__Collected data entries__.
********************
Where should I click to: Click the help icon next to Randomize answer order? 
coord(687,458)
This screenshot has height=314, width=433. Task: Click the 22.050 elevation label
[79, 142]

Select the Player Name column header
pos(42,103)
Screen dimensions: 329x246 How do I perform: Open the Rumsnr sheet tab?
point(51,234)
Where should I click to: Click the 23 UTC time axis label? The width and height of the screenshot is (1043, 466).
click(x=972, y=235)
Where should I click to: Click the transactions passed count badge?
********************
__Problem statement__. From the line containing "Where should I click to: Click the 23" through the last line of the records above, reproduce every line exactly.

__Output of the task__.
Where should I click to: Click the 23 UTC time axis label? The width and height of the screenshot is (1043, 466).
click(x=972, y=235)
Where should I click to: Click the transactions passed count badge?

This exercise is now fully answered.